That’s a little maxim from The Hitchhiker’s Guide to the Galaxy and one you should heed if you’ve been watching the stock market tank in recent months and wondering if you should cut loose. Don’t panic. Markets go up and markets go down and mainstream media is the business of selling sensationalism. Why do you think the news is always about murders and burglaries? Because the heartwarming stories are for Oprah.

Still panicking? Check out the latest Ben Stein column in Yahoo, written in his trademarked dry humor style, and enjoy the awesome simplicity that is his advice. Here’s my favorite excerpt:

5. Trust the major newspapers to know more than Warren Buffett.

Yes, Buffett’s the best investor in history, and says to stay in the market and buy index funds. He also says now is the time that stupid money is leaving the market.

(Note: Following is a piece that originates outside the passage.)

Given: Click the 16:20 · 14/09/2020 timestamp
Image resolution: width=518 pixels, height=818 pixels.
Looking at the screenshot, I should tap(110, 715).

But pay no attention to that fool! Pay attention only to some new young gunslinger at The Wall Street Journal or Barron’s who tells you it’s time to sell. Even pay attention when someone with no investing track record tells you to sell out of Berkshire Hathaway, one of the most successful investments of all time.

No, don’t trust Buffett or other “geniuses” like John Bogle. Trust whoever comes across as the smartest-aleck and most glib, “on whom assurance sits, as a silk hat on a Bradford millionaire” (to quote T.S. Eliot).

And if you’ve never heard of The Hitchhiker’s Guide to the Galaxy, go borrow it from the library because it’s great humor (so much better than the movie!).